**Problem**
Starting with the first line, transcribe the material exactly through to the last.

________________________________________

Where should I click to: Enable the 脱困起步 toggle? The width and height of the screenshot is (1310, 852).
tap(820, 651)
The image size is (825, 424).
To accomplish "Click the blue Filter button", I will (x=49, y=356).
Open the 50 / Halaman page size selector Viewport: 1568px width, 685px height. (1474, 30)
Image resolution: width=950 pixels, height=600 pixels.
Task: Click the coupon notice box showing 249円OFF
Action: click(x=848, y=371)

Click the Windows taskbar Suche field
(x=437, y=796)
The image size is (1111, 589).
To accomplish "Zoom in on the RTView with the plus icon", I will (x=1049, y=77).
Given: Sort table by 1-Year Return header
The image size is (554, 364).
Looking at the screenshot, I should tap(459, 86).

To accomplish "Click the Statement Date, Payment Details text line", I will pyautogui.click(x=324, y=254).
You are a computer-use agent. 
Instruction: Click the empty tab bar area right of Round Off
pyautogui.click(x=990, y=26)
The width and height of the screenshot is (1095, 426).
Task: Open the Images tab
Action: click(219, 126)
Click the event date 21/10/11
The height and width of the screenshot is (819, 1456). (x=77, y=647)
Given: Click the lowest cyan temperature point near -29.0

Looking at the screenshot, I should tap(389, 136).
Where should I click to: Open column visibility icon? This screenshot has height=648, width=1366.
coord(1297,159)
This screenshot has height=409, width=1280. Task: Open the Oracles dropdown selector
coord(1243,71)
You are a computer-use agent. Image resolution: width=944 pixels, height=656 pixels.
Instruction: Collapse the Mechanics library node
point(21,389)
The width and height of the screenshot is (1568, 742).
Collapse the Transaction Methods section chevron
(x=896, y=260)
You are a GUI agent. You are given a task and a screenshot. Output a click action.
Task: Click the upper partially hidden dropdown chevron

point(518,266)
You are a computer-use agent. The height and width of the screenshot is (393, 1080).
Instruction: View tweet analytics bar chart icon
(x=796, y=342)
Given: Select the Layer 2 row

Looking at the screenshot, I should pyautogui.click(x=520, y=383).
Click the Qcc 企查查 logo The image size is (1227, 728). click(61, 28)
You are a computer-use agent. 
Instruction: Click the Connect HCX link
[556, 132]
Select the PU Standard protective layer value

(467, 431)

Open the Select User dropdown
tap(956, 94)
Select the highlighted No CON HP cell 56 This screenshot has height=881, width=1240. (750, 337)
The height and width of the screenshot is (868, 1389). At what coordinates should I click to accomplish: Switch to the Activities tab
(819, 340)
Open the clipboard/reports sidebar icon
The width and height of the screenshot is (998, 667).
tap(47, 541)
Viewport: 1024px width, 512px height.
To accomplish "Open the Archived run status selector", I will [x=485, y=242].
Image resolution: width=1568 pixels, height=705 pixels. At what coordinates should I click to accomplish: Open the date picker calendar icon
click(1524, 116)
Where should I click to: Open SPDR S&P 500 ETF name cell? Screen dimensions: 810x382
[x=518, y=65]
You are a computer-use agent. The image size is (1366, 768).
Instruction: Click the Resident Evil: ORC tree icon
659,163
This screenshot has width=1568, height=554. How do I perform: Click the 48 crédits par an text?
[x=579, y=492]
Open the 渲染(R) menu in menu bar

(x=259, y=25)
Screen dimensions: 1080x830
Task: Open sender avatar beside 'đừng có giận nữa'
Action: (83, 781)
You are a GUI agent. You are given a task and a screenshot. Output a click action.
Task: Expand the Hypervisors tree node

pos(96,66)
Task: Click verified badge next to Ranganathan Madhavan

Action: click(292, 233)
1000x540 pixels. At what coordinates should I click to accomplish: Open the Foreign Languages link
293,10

________________________________________

**Answer to the exercise**
Where should I click to: Enable the 脱困起步 toggle? The width and height of the screenshot is (1310, 852).
tap(820, 651)
The image size is (825, 424).
To accomplish "Click the blue Filter button", I will (x=49, y=356).
Open the 50 / Halaman page size selector Viewport: 1568px width, 685px height. (1474, 30)
Image resolution: width=950 pixels, height=600 pixels.
Task: Click the coupon notice box showing 249円OFF
Action: click(x=848, y=371)

Click the Windows taskbar Suche field
(x=437, y=796)
The image size is (1111, 589).
To accomplish "Zoom in on the RTView with the plus icon", I will (x=1049, y=77).
Given: Sort table by 1-Year Return header
The image size is (554, 364).
Looking at the screenshot, I should tap(459, 86).

To accomplish "Click the Statement Date, Payment Details text line", I will pyautogui.click(x=324, y=254).
You are a computer-use agent. 
Instruction: Click the empty tab bar area right of Round Off
pyautogui.click(x=990, y=26)
The width and height of the screenshot is (1095, 426).
Task: Open the Images tab
Action: click(219, 126)
Click the event date 21/10/11
The height and width of the screenshot is (819, 1456). (x=77, y=647)
Given: Click the lowest cyan temperature point near -29.0

Looking at the screenshot, I should tap(389, 136).
Where should I click to: Open column visibility icon? This screenshot has height=648, width=1366.
coord(1297,159)
This screenshot has height=409, width=1280. Task: Open the Oracles dropdown selector
coord(1243,71)
You are a computer-use agent. Image resolution: width=944 pixels, height=656 pixels.
Instruction: Collapse the Mechanics library node
point(21,389)
The width and height of the screenshot is (1568, 742).
Collapse the Transaction Methods section chevron
(x=896, y=260)
You are a GUI agent. You are given a task and a screenshot. Output a click action.
Task: Click the upper partially hidden dropdown chevron

point(518,266)
You are a computer-use agent. The height and width of the screenshot is (393, 1080).
Instruction: View tweet analytics bar chart icon
(x=796, y=342)
Given: Select the Layer 2 row

Looking at the screenshot, I should pyautogui.click(x=520, y=383).
Click the Qcc 企查查 logo The image size is (1227, 728). click(61, 28)
You are a computer-use agent. 
Instruction: Click the Connect HCX link
[556, 132]
Select the PU Standard protective layer value

(467, 431)

Open the Select User dropdown
tap(956, 94)
Select the highlighted No CON HP cell 56 This screenshot has height=881, width=1240. (750, 337)
The height and width of the screenshot is (868, 1389). At what coordinates should I click to accomplish: Switch to the Activities tab
(819, 340)
Open the clipboard/reports sidebar icon
The width and height of the screenshot is (998, 667).
tap(47, 541)
Viewport: 1024px width, 512px height.
To accomplish "Open the Archived run status selector", I will [x=485, y=242].
Image resolution: width=1568 pixels, height=705 pixels. At what coordinates should I click to accomplish: Open the date picker calendar icon
click(1524, 116)
Where should I click to: Open SPDR S&P 500 ETF name cell? Screen dimensions: 810x382
[x=518, y=65]
You are a computer-use agent. The image size is (1366, 768).
Instruction: Click the Resident Evil: ORC tree icon
659,163
This screenshot has width=1568, height=554. How do I perform: Click the 48 crédits par an text?
[x=579, y=492]
Open the 渲染(R) menu in menu bar

(x=259, y=25)
Screen dimensions: 1080x830
Task: Open sender avatar beside 'đừng có giận nữa'
Action: (83, 781)
You are a GUI agent. You are given a task and a screenshot. Output a click action.
Task: Expand the Hypervisors tree node

pos(96,66)
Task: Click verified badge next to Ranganathan Madhavan

Action: click(292, 233)
1000x540 pixels. At what coordinates should I click to accomplish: Open the Foreign Languages link
293,10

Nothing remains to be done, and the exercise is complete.